Nel corso di una ricerca effettuata con i bambini di Reggio Emilia, nella fase di passaggio dalla scuola dell'infanzia alla scuola elementare, gli alunni hanno chiesto come mai non fosse prevista una giornata intera a scuola, come nella materna. Poi, via via, hanno scoperto la presenza di trop­pi orologi nelle classi, nei corridoi, negli spazi comuni: quasi una premonizione sull'abuso di un tempo tutto orga­nizzato dagli adulti.
Più avanti nell'età, verso i 10/12 anni, sembra venir meno la voglia di tempo-scuola. Spesso i bambini che hanno fre­quentato il tempo pieno alle elementari non scelgono il tempo prolungato alla" scuola media. C'è una esigenza di organizzazione diversa dei tempi di vita e di scuola dei ragazzi.
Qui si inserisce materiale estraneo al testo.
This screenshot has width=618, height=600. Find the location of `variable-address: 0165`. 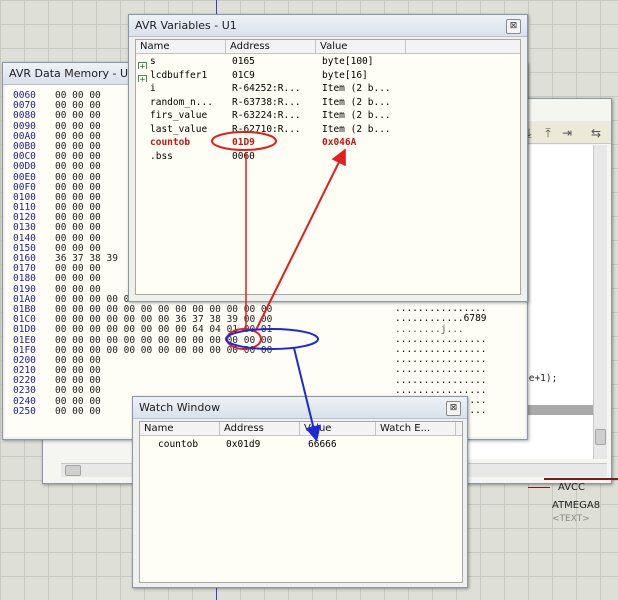

variable-address: 0165 is located at coordinates (244, 62).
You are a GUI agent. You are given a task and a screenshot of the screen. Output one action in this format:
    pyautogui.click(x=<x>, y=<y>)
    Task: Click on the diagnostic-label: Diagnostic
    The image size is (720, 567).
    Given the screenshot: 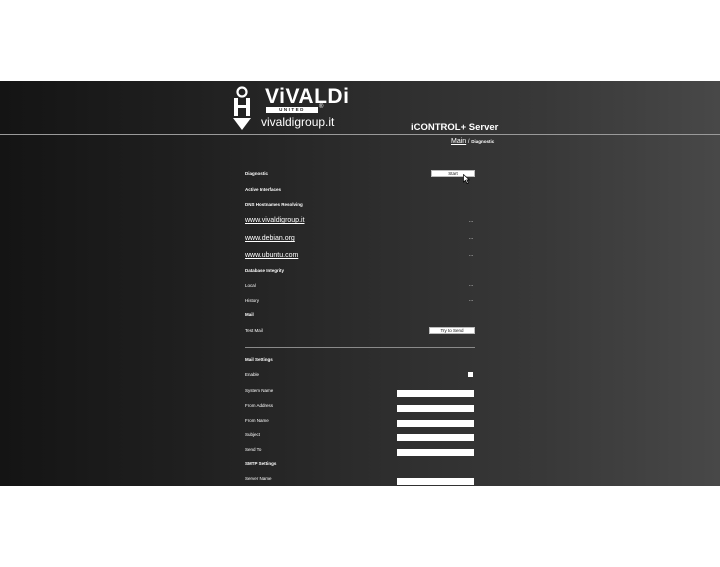 What is the action you would take?
    pyautogui.click(x=257, y=174)
    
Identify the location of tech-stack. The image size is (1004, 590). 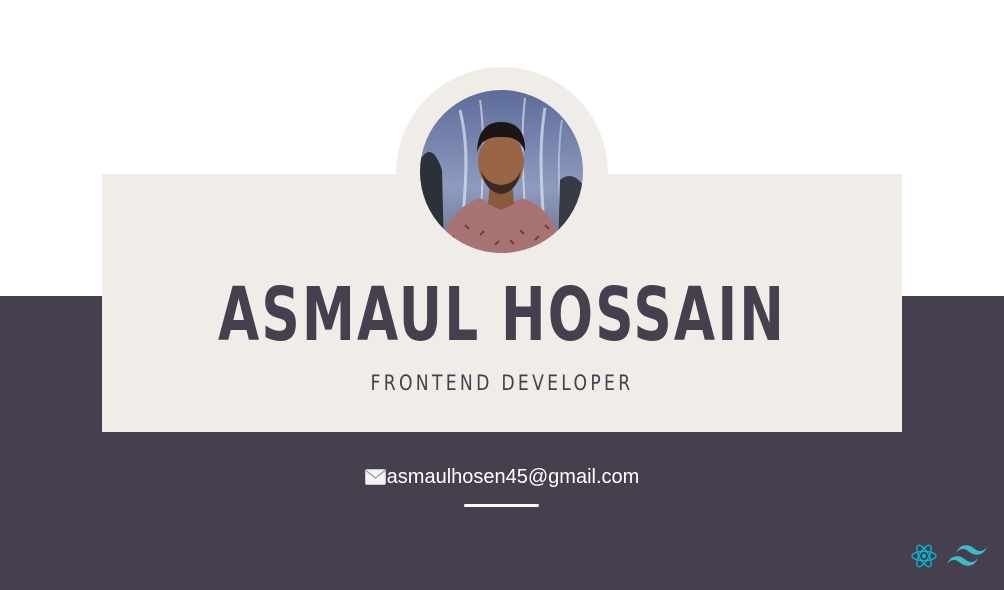
(949, 556).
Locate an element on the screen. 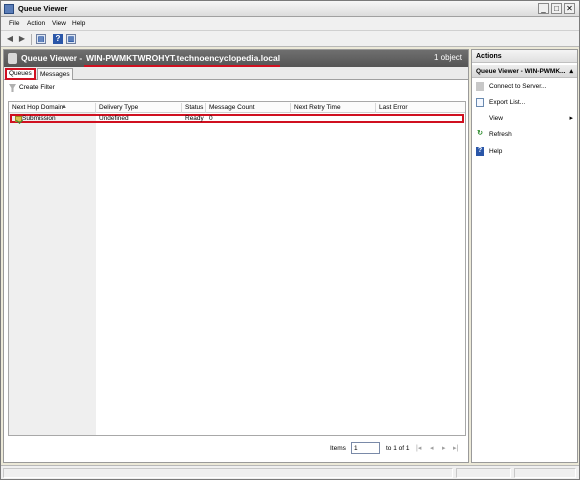 The height and width of the screenshot is (480, 580). status-panel-main is located at coordinates (228, 473).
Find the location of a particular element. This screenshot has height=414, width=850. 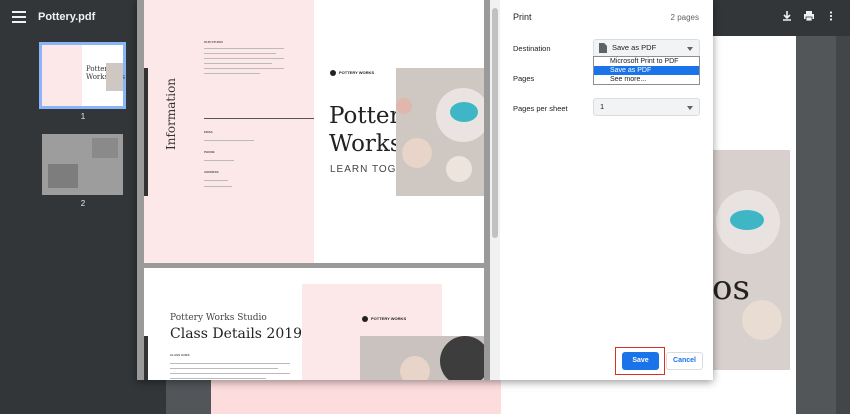

dropdown-option: Microsoft Print to PDF is located at coordinates (646, 62).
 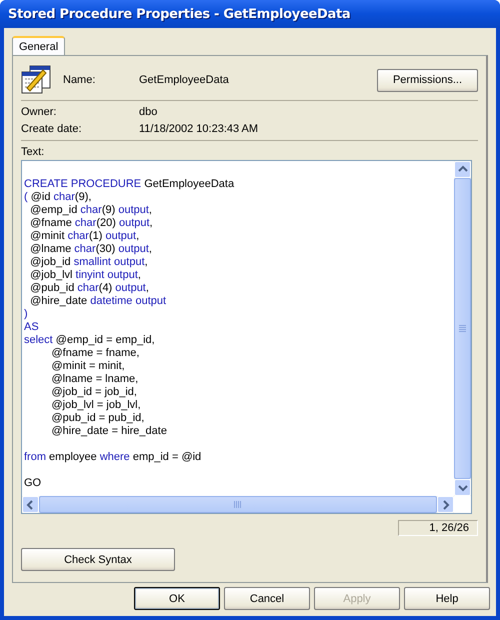 I want to click on tab: General, so click(x=39, y=46).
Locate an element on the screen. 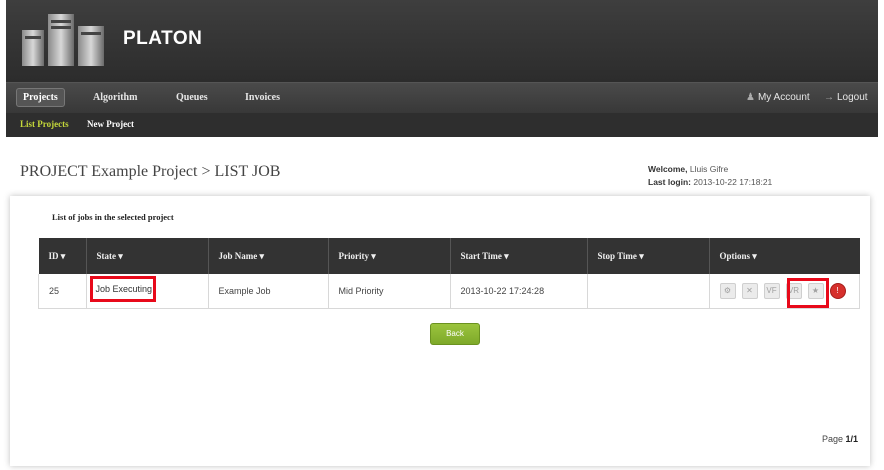 Image resolution: width=884 pixels, height=470 pixels. nav-projects: Projects is located at coordinates (40, 98).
Chiediamoci se non sia necessario un tempo "scuola" diversamente configurato lungo l'intero arco della formazione obbligatoria.
Da un tempo inizialmente più compatto e protetto, nella scuola dell'infanzia e nelle prime classi elementari, a un tempo che poi si struttura e si organizza con più libertà da parte dei singoli allievi. Una ricerca che, sotto gli auspici dell'autonomia, merita di essere approfondita e sviluppa­ta, magari a partire dagli Istituti comprensivi che potreb­bero caratterizzarsi come un vero e proprio laboratorio anche per lo studio di un tempo scuola "necessario", ma "equo" per tutti, i bambini, i genitori, gli insegnanti.

------------------------------------------------------------------------------

1). Ministero P.L., Rapporto sull'attuazione della riforma della scuola elementare, Roma 1996. Cfr. anche: Franco Frabboni-Giancarlo Cerini, Sui sentieri della riforma. Didattica e organizzazione nella scuola elementare, La Nuova Italia, Firenze 1993.
2). Va ricordato che l'ipotesi di tempo scuola facoltativo della Commissione Bertagna (2001) prevedeva, comunque, l'assicu­razione di disponibilità di risorse per far fronte alle richieste di tempo facoltativo espresse dai genitori. Nelle ultime proposte attuative della legge 53/2003, invece, l'orario aggiuntivo è subordinato alla disponibilità di docenti e di risorse della scuola, anche per incarichi esterni.
3). Bruno Ciari (Certaldo 1923 - Bologna 1970), partigiano, ammini­stratore comunale, maestro conosciuto per le sue idee innovative, attivo nel Movimento di Cooperazione Educativa, collaboratore di varie riviste ("Riforma della Scuola", "Scuola e Città", "Cooperazione Educativa"), autore di libri: Le nuove tecniche didattiche (1961) e, postumi, La grande disadattata (1973) e I modi dell'insegnare (1973).